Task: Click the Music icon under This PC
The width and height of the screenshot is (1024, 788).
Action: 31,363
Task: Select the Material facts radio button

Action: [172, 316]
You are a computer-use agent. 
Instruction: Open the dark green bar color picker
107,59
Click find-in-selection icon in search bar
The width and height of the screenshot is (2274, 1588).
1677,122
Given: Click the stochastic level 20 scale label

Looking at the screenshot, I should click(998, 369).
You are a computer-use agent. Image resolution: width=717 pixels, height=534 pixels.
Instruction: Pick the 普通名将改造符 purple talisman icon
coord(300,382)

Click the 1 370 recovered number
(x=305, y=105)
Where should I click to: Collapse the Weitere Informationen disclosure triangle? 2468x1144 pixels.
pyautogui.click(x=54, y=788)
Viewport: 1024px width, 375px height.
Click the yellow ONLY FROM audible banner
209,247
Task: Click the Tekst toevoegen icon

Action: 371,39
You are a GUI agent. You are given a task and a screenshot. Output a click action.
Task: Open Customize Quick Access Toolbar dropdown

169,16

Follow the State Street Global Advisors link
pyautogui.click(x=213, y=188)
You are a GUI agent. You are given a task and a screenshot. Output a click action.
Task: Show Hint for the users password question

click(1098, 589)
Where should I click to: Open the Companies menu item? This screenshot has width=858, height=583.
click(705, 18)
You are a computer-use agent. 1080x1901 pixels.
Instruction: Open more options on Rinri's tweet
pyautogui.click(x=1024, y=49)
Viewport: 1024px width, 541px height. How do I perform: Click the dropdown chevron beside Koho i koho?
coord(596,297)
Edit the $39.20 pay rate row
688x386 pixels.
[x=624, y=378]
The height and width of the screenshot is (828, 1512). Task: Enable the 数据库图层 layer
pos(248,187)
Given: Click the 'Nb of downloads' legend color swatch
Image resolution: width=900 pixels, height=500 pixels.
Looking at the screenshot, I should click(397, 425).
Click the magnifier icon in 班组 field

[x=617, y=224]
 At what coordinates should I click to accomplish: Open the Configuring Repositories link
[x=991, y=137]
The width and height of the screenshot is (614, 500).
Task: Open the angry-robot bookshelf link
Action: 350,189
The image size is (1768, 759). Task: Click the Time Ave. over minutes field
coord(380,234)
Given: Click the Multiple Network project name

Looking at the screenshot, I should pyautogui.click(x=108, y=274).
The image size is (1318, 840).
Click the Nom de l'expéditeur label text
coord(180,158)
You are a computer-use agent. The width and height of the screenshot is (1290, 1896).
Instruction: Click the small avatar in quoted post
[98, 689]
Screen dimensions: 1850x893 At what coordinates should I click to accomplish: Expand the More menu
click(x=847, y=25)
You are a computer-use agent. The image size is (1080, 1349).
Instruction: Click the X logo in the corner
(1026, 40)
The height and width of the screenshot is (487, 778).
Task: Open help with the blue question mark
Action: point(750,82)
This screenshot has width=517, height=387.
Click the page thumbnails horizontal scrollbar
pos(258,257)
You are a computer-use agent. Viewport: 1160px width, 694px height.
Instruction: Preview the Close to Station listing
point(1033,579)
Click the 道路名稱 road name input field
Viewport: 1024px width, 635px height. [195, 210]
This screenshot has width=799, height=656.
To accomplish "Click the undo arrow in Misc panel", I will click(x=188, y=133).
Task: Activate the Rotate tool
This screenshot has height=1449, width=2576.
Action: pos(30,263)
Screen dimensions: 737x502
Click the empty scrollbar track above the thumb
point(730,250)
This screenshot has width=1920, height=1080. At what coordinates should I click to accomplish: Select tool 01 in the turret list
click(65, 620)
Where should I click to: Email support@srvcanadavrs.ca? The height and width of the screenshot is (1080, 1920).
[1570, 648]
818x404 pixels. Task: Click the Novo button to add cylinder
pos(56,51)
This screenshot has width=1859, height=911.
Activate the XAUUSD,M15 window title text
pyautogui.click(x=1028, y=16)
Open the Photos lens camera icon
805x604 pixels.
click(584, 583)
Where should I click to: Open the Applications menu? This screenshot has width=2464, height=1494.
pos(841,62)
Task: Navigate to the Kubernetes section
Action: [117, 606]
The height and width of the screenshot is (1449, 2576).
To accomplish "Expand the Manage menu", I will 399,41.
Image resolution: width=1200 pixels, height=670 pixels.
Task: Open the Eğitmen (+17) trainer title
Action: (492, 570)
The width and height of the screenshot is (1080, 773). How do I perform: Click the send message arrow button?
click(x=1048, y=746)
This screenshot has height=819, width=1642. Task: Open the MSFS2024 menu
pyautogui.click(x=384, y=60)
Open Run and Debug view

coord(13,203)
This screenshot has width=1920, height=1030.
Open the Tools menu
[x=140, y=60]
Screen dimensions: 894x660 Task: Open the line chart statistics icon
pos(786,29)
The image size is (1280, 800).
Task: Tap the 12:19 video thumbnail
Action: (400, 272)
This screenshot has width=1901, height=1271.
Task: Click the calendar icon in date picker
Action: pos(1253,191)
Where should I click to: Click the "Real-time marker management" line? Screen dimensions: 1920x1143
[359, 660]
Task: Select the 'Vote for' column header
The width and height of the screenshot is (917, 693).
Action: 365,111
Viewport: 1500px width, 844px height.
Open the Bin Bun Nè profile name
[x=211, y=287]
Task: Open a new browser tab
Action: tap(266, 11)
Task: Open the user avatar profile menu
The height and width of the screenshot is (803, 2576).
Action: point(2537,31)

> **What to produce**
Turn all of the rows above into a numbered list, leaving out the blank lines.

> **Task solution**
1. Task: Click the Music icon under This PC
2. The width and height of the screenshot is (1024, 788).
3. Action: 31,363
4. Task: Select the Material facts radio button
5. Action: [172, 316]
6. You are a computer-use agent. 
7. Instruction: Open the dark green bar color picker
8. 107,59
9. Click find-in-selection icon in search bar
10. The width and height of the screenshot is (2274, 1588).
11. 1677,122
12. Given: Click the stochastic level 20 scale label
13. Looking at the screenshot, I should click(998, 369).
14. You are a computer-use agent. Image resolution: width=717 pixels, height=534 pixels.
15. Instruction: Pick the 普通名将改造符 purple talisman icon
16. coord(300,382)
17. Click the 1 370 recovered number
18. (x=305, y=105)
19. Where should I click to: Collapse the Weitere Informationen disclosure triangle? 2468x1144 pixels.
20. pyautogui.click(x=54, y=788)
21. Viewport: 1024px width, 375px height.
22. Click the yellow ONLY FROM audible banner
23. 209,247
24. Task: Click the Tekst toevoegen icon
25. Action: 371,39
26. You are a GUI agent. You are given a task and a screenshot. Output a click action.
27. Task: Open Customize Quick Access Toolbar dropdown
28. 169,16
29. Follow the State Street Global Advisors link
30. pyautogui.click(x=213, y=188)
31. You are a GUI agent. You are given a task and a screenshot. Output a click action.
32. Task: Show Hint for the users password question
33. click(1098, 589)
34. Where should I click to: Open the Companies menu item? This screenshot has width=858, height=583.
35. click(705, 18)
36. You are a computer-use agent. 1080x1901 pixels.
37. Instruction: Open more options on Rinri's tweet
38. pyautogui.click(x=1024, y=49)
39. Viewport: 1024px width, 541px height. How do I perform: Click the dropdown chevron beside Koho i koho?
40. coord(596,297)
41. Edit the $39.20 pay rate row
42. 688x386 pixels.
43. [x=624, y=378]
44. The height and width of the screenshot is (828, 1512). Task: Enable the 数据库图层 layer
45. pos(248,187)
46. Given: Click the 'Nb of downloads' legend color swatch
47. Image resolution: width=900 pixels, height=500 pixels.
48. Looking at the screenshot, I should click(397, 425).
49. Click the magnifier icon in 班组 field
50. [x=617, y=224]
51.  At what coordinates should I click to accomplish: Open the Configuring Repositories link
52. [x=991, y=137]
53. The width and height of the screenshot is (614, 500).
54. Task: Open the angry-robot bookshelf link
55. Action: 350,189
56. The image size is (1768, 759). Task: Click the Time Ave. over minutes field
57. coord(380,234)
58. Given: Click the Multiple Network project name
59. Looking at the screenshot, I should pyautogui.click(x=108, y=274).
60. The image size is (1318, 840).
61. Click the Nom de l'expéditeur label text
62. coord(180,158)
63. You are a computer-use agent. The width and height of the screenshot is (1290, 1896).
64. Instruction: Click the small avatar in quoted post
65. [98, 689]
66. Screen dimensions: 1850x893 At what coordinates should I click to accomplish: Expand the More menu
67. click(x=847, y=25)
68. You are a computer-use agent. The image size is (1080, 1349).
69. Instruction: Click the X logo in the corner
70. (1026, 40)
71. The height and width of the screenshot is (487, 778).
72. Task: Open help with the blue question mark
73. Action: point(750,82)
74. This screenshot has width=517, height=387.
75. Click the page thumbnails horizontal scrollbar
76. pos(258,257)
77. You are a computer-use agent. Viewport: 1160px width, 694px height.
78. Instruction: Preview the Close to Station listing
79. point(1033,579)
80. Click the 道路名稱 road name input field
81. Viewport: 1024px width, 635px height. [195, 210]
82. This screenshot has width=799, height=656.
83. To accomplish "Click the undo arrow in Misc panel", I will click(x=188, y=133).
84. Task: Activate the Rotate tool
85. This screenshot has height=1449, width=2576.
86. Action: pos(30,263)
87. Screen dimensions: 737x502
88. Click the empty scrollbar track above the thumb
89. point(730,250)
90. This screenshot has width=1920, height=1080. At what coordinates should I click to accomplish: Select tool 01 in the turret list
91. click(65, 620)
92. Where should I click to: Email support@srvcanadavrs.ca? The height and width of the screenshot is (1080, 1920).
93. [1570, 648]
94. 818x404 pixels. Task: Click the Novo button to add cylinder
95. pos(56,51)
96. This screenshot has width=1859, height=911.
97. Activate the XAUUSD,M15 window title text
98. pyautogui.click(x=1028, y=16)
99. Open the Photos lens camera icon
100. 805x604 pixels.
101. click(584, 583)
102. Where should I click to: Open the Applications menu? This screenshot has width=2464, height=1494.
103. pos(841,62)
104. Task: Navigate to the Kubernetes section
105. Action: [117, 606]
106. The height and width of the screenshot is (1449, 2576).
107. To accomplish "Expand the Manage menu", I will 399,41.
108. Image resolution: width=1200 pixels, height=670 pixels.
109. Task: Open the Eğitmen (+17) trainer title
110. Action: (492, 570)
111. The width and height of the screenshot is (1080, 773). How do I perform: Click the send message arrow button?
112. click(x=1048, y=746)
113. This screenshot has height=819, width=1642. Task: Open the MSFS2024 menu
114. pyautogui.click(x=384, y=60)
115. Open Run and Debug view
116. coord(13,203)
117. This screenshot has width=1920, height=1030.
118. Open the Tools menu
119. [x=140, y=60]
120. Screen dimensions: 894x660 Task: Open the line chart statistics icon
121. pos(786,29)
122. The image size is (1280, 800).
123. Task: Tap the 12:19 video thumbnail
124. Action: (400, 272)
125. This screenshot has width=1901, height=1271.
126. Task: Click the calendar icon in date picker
127. Action: pos(1253,191)
128. Where should I click to: Click the "Real-time marker management" line? Screen dimensions: 1920x1143
129. [359, 660]
130. Task: Select the 'Vote for' column header
131. The width and height of the screenshot is (917, 693).
132. Action: 365,111
133. Viewport: 1500px width, 844px height.
134. Open the Bin Bun Nè profile name
135. [x=211, y=287]
136. Task: Open a new browser tab
137. Action: tap(266, 11)
138. Task: Open the user avatar profile menu
139. The height and width of the screenshot is (803, 2576).
140. Action: point(2537,31)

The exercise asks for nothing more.